Worked Example: Blog Post and Comments

Say we're modeling a blog. A post has an author, tags, and comments. Let's walk through the same domain both ways.

Embedding — good for small, bounded, always-together data

JS
// Tags: one-to-few, always read with the post → embed
{
  _id: ObjectId("..."),
  title: "Understanding Embedding vs Referencing",
  tags: ["mongodb", "schema-design"],   // embedded array
  author: {                              // embedded sub-document
    name: "Priya Shah",
    avatarUrl: "https://cdn.example.com/priya.png"
  }
}
// One query returns everything needed to render the post header.

Referencing — good for unbounded, independently-queried data

JS
// Comments: one-to-squillions, queried/paginated independently → reference
// posts collection
{ _id: ObjectId("post1"), title: "Understanding Embedding vs Referencing" }

// comments collection — each comment references its post
{ _id: ObjectId("c1"), postId: ObjectId("post1"), author: "Alex", text: "Great write-up!" }
{ _id: ObjectId("c2"), postId: ObjectId("post1"), author: "Sam", text: "Clear examples." }

db.comments.createIndex({ postId: 1, createdAt: -1 })
db.comments.find({ postId: ObjectId("post1") }).sort({ createdAt: -1 }).limit(20)
// A post with 50,000 comments never blows up — you paginate the child
// collection instead of loading a giant embedded array.
The Document Growth Problem

Embedding an unbounded array causes real operational problems as the document grows:

  • The 16 MB BSON document size limit becomes a real ceiling for very active parents (e.g. a product with a lifetime of reviews).

  • WiredTiger must rewrite the whole document on every array push once it no longer fits in its previously allocated space, causing extra I/O and fragmentation.

  • Every read of the parent pulls the entire array over the wire even if you only need the count or the last three items.
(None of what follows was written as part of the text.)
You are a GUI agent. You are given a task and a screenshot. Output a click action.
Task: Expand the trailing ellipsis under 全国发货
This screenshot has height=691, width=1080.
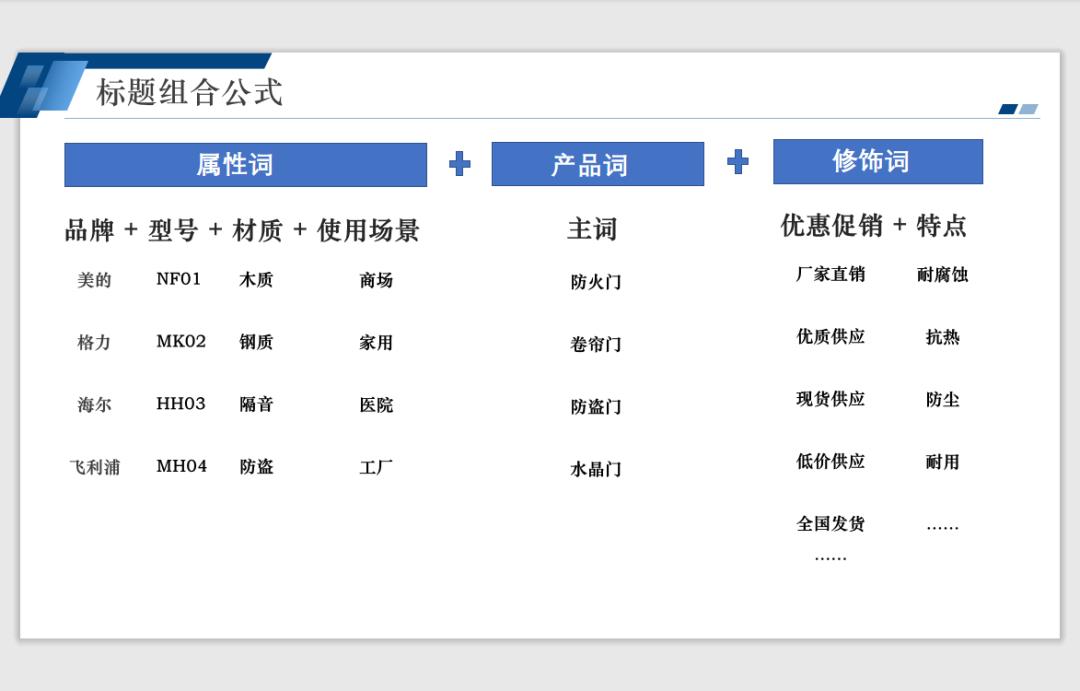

  • Indexes on deeply nested/large arrays get expensive to maintain (multikey index entries scale with array length).

Warning
If an embedded array has no natural upper bound (comments, log events, order history across a customer's lifetime), do not embed it directly on the parent. Either cap it (keep only the last N and reference the rest), bucket it (see the Bucket Pattern), or move it to its own referenced collection.
Extended Reference — the Middle Ground

A common hybrid: reference the related document by ID, but also duplicate the two or three fields you display everywhere (name, thumbnail) directly in the parent. You avoid the join for the common case, and only reference for the full detail view.

JS
// Order embeds just enough product info to render the order list
// without a $lookup, but keeps productId to fetch full details when needed
{
  _id: ObjectId("order1"),
  items: [
    { productId: ObjectId("p1"), name: "Wireless Mouse", price: 24.99, qty: 2 }
  ]
}
Tip
Extended reference trades a little duplication (and the need to update copies when the source changes, usually via a background job or change stream) for avoiding a join on your hottest read path.
Decision Checklist
  • Is the related data always read together with the parent? → lean embed.

  • Could the related data grow without bound? → lean reference (or bucket/cap).

  • Is the related data updated independently and frequently? → lean reference.

  • Is the related data shared by many parents? → lean reference (avoid update fan-out).

  • Do I need atomic multi-field updates across parent and child in one operation? → embed (single-document atomicity), or use a transaction if you must reference.

  • Is the read latency of a $lookup acceptable for this access pattern? → if yes, referencing is fine even at moderate cardinality.

Note
There is no universal right answer — the same "comments" relationship might be embedded for a low-traffic internal tool and referenced for a public blog with millions of comments. Model for your actual access pattern, not the relationship's name.